— START TASK INPUTS —

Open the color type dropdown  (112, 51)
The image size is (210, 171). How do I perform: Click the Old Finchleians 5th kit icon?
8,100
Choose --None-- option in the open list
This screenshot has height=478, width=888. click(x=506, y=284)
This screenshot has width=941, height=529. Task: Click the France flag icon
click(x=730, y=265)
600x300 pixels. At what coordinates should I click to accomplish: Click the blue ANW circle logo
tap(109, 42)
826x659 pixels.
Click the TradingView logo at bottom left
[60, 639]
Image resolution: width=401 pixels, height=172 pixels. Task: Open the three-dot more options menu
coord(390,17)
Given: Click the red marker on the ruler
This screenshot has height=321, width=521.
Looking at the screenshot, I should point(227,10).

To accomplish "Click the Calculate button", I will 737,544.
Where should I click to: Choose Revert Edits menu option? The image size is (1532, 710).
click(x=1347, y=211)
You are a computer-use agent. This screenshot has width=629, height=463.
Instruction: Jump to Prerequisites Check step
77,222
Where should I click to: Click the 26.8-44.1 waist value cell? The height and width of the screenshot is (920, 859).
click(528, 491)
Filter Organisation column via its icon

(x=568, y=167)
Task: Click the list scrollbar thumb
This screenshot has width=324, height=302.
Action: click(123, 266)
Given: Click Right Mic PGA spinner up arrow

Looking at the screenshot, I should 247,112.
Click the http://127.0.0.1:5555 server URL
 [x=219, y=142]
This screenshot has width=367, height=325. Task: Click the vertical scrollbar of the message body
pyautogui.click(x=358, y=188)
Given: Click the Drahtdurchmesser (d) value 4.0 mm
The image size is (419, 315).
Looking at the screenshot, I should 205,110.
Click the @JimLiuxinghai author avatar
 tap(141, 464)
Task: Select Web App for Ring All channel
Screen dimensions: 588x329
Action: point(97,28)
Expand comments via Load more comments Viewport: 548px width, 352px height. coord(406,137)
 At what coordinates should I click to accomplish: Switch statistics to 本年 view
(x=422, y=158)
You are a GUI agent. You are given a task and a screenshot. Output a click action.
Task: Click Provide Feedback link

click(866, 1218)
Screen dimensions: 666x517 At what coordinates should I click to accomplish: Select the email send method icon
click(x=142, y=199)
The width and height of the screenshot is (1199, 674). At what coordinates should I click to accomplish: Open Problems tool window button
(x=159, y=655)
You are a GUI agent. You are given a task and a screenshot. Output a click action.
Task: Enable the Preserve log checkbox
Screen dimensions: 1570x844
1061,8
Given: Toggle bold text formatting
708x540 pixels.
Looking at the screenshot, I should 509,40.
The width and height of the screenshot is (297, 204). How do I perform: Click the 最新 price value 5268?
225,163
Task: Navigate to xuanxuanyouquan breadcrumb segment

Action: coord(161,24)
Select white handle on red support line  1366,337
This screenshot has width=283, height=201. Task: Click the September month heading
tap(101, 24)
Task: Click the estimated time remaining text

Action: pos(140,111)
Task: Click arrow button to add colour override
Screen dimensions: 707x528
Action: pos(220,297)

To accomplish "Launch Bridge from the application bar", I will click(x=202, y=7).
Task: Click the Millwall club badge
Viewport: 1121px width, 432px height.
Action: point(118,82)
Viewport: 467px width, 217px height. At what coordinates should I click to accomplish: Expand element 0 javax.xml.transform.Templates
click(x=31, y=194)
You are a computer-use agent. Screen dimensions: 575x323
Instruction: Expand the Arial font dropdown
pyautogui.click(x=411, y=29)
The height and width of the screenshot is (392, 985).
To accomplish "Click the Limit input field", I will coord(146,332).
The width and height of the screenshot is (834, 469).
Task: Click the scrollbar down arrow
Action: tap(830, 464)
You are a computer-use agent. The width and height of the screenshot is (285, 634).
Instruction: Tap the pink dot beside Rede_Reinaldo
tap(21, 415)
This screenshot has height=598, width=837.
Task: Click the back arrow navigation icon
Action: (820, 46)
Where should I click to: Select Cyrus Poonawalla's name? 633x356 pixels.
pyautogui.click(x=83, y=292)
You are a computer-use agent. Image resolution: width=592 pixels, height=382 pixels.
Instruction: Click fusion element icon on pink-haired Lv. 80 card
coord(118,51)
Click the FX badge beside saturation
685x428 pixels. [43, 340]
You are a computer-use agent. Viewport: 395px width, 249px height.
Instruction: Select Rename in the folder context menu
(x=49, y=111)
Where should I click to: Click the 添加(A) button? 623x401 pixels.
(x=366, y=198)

— END TASK INPUTS —

Rewrite all of the material above as a numbered list, leaving out the blank lines.

1. Open the color type dropdown  (112, 51)
2. The image size is (210, 171). How do I perform: Click the Old Finchleians 5th kit icon?
3. 8,100
4. Choose --None-- option in the open list
5. This screenshot has height=478, width=888. click(x=506, y=284)
6. This screenshot has width=941, height=529. Task: Click the France flag icon
7. click(x=730, y=265)
8. 600x300 pixels. At what coordinates should I click to accomplish: Click the blue ANW circle logo
9. tap(109, 42)
10. 826x659 pixels.
11. Click the TradingView logo at bottom left
12. [60, 639]
13. Image resolution: width=401 pixels, height=172 pixels. Task: Open the three-dot more options menu
14. coord(390,17)
15. Given: Click the red marker on the ruler
16. This screenshot has height=321, width=521.
17. Looking at the screenshot, I should point(227,10).
18. To accomplish "Click the Calculate button", I will 737,544.
19. Where should I click to: Choose Revert Edits menu option? The image size is (1532, 710).
20. click(x=1347, y=211)
21. You are a computer-use agent. This screenshot has width=629, height=463.
22. Instruction: Jump to Prerequisites Check step
23. 77,222
24. Where should I click to: Click the 26.8-44.1 waist value cell? The height and width of the screenshot is (920, 859).
25. click(528, 491)
26. Filter Organisation column via its icon
27. (x=568, y=167)
28. Task: Click the list scrollbar thumb
29. This screenshot has width=324, height=302.
30. Action: click(123, 266)
31. Given: Click Right Mic PGA spinner up arrow
32. Looking at the screenshot, I should 247,112.
33. Click the http://127.0.0.1:5555 server URL
34.  [x=219, y=142]
35. This screenshot has width=367, height=325. Task: Click the vertical scrollbar of the message body
36. pyautogui.click(x=358, y=188)
37. Given: Click the Drahtdurchmesser (d) value 4.0 mm
38. The image size is (419, 315).
39. Looking at the screenshot, I should 205,110.
40. Click the @JimLiuxinghai author avatar
41.  tap(141, 464)
42. Task: Select Web App for Ring All channel
43. Screen dimensions: 588x329
44. Action: point(97,28)
45. Expand comments via Load more comments Viewport: 548px width, 352px height. coord(406,137)
46.  At what coordinates should I click to accomplish: Switch statistics to 本年 view
47. (x=422, y=158)
48. You are a GUI agent. You are given a task and a screenshot. Output a click action.
49. Task: Click Provide Feedback link
50. click(866, 1218)
51. Screen dimensions: 666x517 At what coordinates should I click to accomplish: Select the email send method icon
52. click(x=142, y=199)
53. The width and height of the screenshot is (1199, 674). At what coordinates should I click to accomplish: Open Problems tool window button
54. (x=159, y=655)
55. You are a GUI agent. You are given a task and a screenshot. Output a click action.
56. Task: Enable the Preserve log checkbox
57. Screen dimensions: 1570x844
58. 1061,8
59. Given: Toggle bold text formatting
60. 708x540 pixels.
61. Looking at the screenshot, I should 509,40.
62. The width and height of the screenshot is (297, 204). How do I perform: Click the 最新 price value 5268?
63. 225,163
64. Task: Navigate to xuanxuanyouquan breadcrumb segment
65. Action: coord(161,24)
66. Select white handle on red support line  1366,337
67. This screenshot has width=283, height=201. Task: Click the September month heading
68. tap(101, 24)
69. Task: Click the estimated time remaining text
70. Action: pos(140,111)
71. Task: Click arrow button to add colour override
72. Screen dimensions: 707x528
73. Action: pos(220,297)
74. To accomplish "Launch Bridge from the application bar", I will click(x=202, y=7).
75. Task: Click the Millwall club badge
76. Viewport: 1121px width, 432px height.
77. Action: point(118,82)
78. Viewport: 467px width, 217px height. At what coordinates should I click to accomplish: Expand element 0 javax.xml.transform.Templates
79. click(x=31, y=194)
80. You are a computer-use agent. Screen dimensions: 575x323
81. Instruction: Expand the Arial font dropdown
82. pyautogui.click(x=411, y=29)
83. The height and width of the screenshot is (392, 985).
84. To accomplish "Click the Limit input field", I will coord(146,332).
85. The width and height of the screenshot is (834, 469).
86. Task: Click the scrollbar down arrow
87. Action: tap(830, 464)
88. You are a computer-use agent. The width and height of the screenshot is (285, 634).
89. Instruction: Tap the pink dot beside Rede_Reinaldo
90. tap(21, 415)
91. This screenshot has height=598, width=837.
92. Task: Click the back arrow navigation icon
93. Action: (820, 46)
94. Where should I click to: Select Cyrus Poonawalla's name? 633x356 pixels.
95. pyautogui.click(x=83, y=292)
96. You are a computer-use agent. Image resolution: width=592 pixels, height=382 pixels.
97. Instruction: Click fusion element icon on pink-haired Lv. 80 card
98. coord(118,51)
99. Click the FX badge beside saturation
100. 685x428 pixels. [43, 340]
101. You are a computer-use agent. Viewport: 395px width, 249px height.
102. Instruction: Select Rename in the folder context menu
103. (x=49, y=111)
104. Where should I click to: Click the 添加(A) button? 623x401 pixels.
105. (x=366, y=198)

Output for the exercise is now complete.